• _Selected passage_

=== Begin Enclosure ===

I also removed the odd plastic edging around the beds in the front and trenched it a little more to have a cleaner look up in the front. I took out all of the old mulch as well and replaced it with this gold mulch that my wife liked!

In the back, I decided to put down sod instead of waiting for the seed to come up. It is extremely bumpy and I will correct that this fall hopefully, but it gives me something to work off of back there as a start. The dog spots are looking better in the back but they were still pretty noticeable.


----------



## MNLawnGuy1980 (May 10, 2019)

05/17:
Got a new manual reel mower but it rained for like four straight days, I decided in the meantime I could make a push roller since the reviews from the mower had mentioned that it doesn't stripe real well. It's not real pretty but it works pretty well.


05/24: 
Used my reel mower down to 1.25 and I thought I would have issues at that height since my rotary did. I don't have a huge yard and I really like using it. It's not heavy, does a great job cutting and I haven't had any issues yet, other than wanting a bigger one. I used it for the first time when I was having a garage sale and nobody had come for awhile so I just went out and cut the grass.


----------



## MNLawnGuy1980 (May 10, 2019)

To help with the issues I was having with the grass coming in, I decided to put down some PRG seed (I'm pretty impatient). It worked really well on the bare spots in the front and the dog spots in the back.

Pics from 06/03 where I tried to cut circles around the tree in the front yard. The brown spot close to the house is basically gone and the areas around the driveway and road are filled in nicely. The bus stop for the kids is right in front of our house so there is like 20 kids marching around down there, playing tag, doing cartwheels, which is fine since they are having fun.


----------



## MNLawnGuy1980 (May 10, 2019)

=== End Enclosure ===

• _Problems to work on_
a – Reproduce the part of the lawn care posts that begins at the words "I also removed" and stops after the words "my wife liked!".
b – According to the lawn care posts, what was put down in the back instead of waiting for the seed to come up?
The lines after this point are separate material, unrelated to the lawn care posts.

[Pixel coordinate grounding data]
=== Begin Enclosure ===

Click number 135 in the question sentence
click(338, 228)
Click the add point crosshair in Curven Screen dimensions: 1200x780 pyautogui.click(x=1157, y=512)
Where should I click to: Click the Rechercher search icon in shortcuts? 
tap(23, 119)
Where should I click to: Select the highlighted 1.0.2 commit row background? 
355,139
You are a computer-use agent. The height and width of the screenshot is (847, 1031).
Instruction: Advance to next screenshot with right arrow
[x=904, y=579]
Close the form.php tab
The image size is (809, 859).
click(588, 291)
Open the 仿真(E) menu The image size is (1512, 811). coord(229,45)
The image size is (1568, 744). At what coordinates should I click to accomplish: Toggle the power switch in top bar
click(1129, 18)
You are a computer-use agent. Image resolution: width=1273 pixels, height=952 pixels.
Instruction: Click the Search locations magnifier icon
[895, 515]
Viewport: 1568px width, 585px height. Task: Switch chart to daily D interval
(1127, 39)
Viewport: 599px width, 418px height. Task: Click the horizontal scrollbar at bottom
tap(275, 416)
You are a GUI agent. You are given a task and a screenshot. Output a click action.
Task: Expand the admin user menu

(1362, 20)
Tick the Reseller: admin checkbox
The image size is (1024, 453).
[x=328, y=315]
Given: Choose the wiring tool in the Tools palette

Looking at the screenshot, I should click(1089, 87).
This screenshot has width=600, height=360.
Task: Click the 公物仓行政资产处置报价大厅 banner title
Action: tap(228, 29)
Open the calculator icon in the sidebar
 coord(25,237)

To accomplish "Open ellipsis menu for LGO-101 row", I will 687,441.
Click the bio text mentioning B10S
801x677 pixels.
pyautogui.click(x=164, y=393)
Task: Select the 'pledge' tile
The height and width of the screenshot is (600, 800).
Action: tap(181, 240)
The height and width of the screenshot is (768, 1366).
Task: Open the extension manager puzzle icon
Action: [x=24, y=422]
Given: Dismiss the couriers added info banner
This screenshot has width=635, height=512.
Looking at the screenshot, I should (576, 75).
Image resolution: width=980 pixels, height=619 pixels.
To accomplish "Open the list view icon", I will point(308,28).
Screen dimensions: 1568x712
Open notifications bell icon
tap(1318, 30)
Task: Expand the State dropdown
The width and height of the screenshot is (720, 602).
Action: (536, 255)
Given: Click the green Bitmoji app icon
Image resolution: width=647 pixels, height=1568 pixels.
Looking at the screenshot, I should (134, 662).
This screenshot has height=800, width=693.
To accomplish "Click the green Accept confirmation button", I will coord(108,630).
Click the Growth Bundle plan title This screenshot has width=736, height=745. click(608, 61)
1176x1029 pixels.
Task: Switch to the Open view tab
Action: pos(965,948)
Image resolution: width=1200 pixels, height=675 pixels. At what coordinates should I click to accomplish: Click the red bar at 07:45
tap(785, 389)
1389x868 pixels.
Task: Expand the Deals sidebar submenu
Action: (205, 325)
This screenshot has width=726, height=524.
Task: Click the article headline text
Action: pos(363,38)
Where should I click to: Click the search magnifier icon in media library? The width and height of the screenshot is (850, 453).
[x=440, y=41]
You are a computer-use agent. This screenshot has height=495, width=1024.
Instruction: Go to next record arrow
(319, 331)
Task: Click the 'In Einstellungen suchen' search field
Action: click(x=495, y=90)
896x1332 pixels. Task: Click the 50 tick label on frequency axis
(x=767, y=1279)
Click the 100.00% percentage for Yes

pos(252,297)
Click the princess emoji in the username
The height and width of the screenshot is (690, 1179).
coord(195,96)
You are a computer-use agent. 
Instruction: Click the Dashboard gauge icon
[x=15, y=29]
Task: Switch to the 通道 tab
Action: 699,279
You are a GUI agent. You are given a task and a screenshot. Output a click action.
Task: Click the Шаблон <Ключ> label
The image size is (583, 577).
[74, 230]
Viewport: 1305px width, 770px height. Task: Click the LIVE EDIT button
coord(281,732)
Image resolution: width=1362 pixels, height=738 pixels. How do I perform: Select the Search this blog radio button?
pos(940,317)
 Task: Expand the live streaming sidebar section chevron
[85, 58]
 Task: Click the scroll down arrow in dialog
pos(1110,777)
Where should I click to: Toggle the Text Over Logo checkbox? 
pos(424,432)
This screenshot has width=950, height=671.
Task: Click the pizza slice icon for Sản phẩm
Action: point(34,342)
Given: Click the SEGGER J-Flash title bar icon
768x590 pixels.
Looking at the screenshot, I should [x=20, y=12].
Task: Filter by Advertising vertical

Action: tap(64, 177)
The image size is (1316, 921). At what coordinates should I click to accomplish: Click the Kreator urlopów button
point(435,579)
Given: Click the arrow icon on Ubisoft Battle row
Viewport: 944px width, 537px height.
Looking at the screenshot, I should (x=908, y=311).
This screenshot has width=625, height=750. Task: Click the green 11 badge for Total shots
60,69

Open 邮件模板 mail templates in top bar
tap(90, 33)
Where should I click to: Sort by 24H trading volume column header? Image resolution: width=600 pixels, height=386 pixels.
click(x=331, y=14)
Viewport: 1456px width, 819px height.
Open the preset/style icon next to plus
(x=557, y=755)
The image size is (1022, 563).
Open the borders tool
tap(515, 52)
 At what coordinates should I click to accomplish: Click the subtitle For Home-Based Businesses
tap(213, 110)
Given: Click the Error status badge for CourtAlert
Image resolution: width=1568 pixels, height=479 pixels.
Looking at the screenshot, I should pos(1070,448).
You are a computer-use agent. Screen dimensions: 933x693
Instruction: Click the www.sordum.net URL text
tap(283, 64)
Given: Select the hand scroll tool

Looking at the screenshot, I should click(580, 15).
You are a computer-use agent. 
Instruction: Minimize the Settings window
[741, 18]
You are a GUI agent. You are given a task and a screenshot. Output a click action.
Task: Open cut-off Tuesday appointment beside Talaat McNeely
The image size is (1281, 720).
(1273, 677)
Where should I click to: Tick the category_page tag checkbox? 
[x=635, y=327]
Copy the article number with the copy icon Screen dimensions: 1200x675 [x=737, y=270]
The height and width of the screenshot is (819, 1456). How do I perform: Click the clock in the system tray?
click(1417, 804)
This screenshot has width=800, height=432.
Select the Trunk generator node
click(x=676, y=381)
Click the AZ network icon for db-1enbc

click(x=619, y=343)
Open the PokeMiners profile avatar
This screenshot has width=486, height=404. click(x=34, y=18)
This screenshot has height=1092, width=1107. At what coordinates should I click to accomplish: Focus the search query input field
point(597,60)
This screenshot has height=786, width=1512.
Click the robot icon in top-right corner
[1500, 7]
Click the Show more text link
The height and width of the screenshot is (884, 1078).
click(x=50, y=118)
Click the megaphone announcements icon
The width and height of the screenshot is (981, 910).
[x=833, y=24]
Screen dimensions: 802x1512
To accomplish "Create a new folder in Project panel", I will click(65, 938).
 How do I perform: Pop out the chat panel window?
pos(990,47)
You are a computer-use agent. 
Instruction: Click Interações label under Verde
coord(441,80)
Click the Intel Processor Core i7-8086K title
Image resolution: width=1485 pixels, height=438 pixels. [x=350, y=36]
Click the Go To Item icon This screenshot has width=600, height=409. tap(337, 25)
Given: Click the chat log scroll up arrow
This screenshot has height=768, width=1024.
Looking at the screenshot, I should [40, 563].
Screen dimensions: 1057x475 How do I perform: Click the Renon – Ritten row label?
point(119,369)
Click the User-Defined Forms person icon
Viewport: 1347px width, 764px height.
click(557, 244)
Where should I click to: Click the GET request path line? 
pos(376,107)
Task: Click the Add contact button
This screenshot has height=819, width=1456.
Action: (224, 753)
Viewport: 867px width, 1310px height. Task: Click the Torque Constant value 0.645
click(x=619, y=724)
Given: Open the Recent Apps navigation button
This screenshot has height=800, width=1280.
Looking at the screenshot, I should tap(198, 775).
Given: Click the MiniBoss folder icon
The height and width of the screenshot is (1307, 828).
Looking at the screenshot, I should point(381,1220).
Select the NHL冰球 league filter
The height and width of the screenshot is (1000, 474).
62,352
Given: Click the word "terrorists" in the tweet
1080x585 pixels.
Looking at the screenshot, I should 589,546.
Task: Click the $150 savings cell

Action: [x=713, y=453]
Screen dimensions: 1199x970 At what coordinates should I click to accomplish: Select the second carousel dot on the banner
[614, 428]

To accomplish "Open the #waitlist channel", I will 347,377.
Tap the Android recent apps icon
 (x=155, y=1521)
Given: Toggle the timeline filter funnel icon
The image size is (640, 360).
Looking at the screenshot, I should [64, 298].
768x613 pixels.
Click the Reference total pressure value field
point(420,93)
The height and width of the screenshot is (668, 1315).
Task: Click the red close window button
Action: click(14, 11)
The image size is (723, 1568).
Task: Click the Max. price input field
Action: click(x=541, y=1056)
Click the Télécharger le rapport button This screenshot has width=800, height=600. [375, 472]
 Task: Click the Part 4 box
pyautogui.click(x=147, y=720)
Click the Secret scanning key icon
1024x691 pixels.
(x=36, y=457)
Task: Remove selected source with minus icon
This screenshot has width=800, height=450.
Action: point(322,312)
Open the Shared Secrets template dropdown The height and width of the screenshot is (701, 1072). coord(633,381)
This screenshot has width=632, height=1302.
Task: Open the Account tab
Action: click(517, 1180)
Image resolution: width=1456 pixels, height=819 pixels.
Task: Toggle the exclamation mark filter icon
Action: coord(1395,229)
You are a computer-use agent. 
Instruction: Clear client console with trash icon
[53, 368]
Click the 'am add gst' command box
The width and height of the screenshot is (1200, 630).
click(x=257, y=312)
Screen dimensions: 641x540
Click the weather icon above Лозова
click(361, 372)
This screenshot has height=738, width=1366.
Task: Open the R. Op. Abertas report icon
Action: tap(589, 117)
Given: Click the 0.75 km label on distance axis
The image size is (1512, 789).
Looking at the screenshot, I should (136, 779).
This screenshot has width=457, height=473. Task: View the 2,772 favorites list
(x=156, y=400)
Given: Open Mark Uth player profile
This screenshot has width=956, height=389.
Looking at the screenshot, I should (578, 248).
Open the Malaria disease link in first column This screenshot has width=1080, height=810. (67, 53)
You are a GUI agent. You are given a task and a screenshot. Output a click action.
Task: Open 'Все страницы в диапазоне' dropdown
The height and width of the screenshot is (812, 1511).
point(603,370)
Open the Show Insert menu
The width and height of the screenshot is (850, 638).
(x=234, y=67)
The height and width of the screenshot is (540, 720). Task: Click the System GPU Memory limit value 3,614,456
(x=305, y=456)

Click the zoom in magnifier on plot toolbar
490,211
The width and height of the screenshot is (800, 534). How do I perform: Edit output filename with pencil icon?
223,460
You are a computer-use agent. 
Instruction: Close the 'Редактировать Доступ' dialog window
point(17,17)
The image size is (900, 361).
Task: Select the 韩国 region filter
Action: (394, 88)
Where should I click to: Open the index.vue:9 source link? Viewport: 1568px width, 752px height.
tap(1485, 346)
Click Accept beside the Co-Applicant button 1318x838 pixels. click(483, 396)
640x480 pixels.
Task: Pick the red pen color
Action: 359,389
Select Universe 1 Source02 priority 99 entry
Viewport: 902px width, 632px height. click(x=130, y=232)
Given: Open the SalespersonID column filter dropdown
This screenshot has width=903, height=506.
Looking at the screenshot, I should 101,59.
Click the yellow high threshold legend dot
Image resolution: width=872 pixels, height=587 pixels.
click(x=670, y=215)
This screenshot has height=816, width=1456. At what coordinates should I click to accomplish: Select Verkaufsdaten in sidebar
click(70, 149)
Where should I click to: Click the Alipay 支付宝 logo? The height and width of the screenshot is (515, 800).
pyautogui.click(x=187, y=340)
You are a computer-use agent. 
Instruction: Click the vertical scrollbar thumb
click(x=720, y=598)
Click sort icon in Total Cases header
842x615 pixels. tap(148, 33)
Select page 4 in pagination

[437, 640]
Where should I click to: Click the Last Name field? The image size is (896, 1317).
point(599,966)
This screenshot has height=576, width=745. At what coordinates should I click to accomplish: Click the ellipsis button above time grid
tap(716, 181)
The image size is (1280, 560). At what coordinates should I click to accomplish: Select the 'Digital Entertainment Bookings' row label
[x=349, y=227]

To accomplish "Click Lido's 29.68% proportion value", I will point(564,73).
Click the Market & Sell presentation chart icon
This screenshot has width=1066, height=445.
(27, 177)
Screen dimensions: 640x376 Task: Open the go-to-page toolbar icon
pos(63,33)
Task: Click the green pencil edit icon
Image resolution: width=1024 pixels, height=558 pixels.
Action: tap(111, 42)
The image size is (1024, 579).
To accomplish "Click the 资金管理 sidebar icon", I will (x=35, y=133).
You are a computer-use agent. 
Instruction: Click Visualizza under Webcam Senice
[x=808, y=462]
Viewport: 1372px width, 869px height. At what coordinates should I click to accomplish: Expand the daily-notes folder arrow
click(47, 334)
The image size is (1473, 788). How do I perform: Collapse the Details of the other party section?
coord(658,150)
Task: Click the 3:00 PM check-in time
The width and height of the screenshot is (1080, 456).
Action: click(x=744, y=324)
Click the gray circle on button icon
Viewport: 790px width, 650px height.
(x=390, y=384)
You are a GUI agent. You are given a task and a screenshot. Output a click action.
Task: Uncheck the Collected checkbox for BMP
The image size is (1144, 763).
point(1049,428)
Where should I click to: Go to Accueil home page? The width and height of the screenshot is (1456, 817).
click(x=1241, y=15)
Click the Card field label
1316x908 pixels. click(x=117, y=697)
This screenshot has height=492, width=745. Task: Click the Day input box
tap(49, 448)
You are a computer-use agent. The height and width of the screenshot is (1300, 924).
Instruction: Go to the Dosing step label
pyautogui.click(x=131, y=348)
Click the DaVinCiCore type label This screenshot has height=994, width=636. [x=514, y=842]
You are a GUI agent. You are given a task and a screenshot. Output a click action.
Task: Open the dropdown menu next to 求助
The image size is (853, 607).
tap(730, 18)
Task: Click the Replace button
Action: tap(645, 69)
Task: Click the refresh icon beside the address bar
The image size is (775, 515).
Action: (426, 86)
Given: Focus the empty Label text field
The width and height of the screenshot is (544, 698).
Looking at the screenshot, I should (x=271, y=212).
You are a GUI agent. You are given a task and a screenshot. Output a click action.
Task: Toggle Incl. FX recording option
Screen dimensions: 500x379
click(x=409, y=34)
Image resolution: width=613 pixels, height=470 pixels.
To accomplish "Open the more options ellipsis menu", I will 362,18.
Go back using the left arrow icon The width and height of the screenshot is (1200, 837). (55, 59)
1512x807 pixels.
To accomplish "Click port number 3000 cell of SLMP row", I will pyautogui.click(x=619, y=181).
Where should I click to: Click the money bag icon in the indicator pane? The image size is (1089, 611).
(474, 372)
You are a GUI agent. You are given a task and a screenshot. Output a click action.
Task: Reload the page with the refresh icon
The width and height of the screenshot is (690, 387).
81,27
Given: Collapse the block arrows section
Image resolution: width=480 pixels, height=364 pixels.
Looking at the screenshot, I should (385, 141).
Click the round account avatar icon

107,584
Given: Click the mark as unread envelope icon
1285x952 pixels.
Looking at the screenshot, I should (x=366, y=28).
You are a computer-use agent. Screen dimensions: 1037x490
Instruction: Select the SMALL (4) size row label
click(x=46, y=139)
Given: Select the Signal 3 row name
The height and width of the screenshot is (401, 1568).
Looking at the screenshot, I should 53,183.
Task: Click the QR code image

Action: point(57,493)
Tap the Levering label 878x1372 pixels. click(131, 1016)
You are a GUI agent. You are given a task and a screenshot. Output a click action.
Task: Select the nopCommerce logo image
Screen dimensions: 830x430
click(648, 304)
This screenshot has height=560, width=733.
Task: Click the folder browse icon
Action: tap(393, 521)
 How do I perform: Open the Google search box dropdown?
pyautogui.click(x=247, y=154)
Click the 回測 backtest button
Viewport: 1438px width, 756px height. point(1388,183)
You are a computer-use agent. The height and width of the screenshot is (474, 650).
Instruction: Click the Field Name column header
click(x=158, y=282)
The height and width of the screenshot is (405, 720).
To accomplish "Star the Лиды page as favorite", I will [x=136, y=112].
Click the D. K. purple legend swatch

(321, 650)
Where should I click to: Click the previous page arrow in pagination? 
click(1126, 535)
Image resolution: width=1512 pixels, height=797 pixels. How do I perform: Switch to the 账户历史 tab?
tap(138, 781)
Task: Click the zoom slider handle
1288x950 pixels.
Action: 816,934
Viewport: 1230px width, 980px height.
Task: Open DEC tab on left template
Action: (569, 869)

=== End Enclosure ===

• _Solutions below_
a –
I also removed the odd plastic edging around the beds in the front and trenched it a little more to have a cleaner look up in the front. I took out all of the old mulch as well and replaced it with this gold mulch that my wife liked!

b – Sod was put down in the back.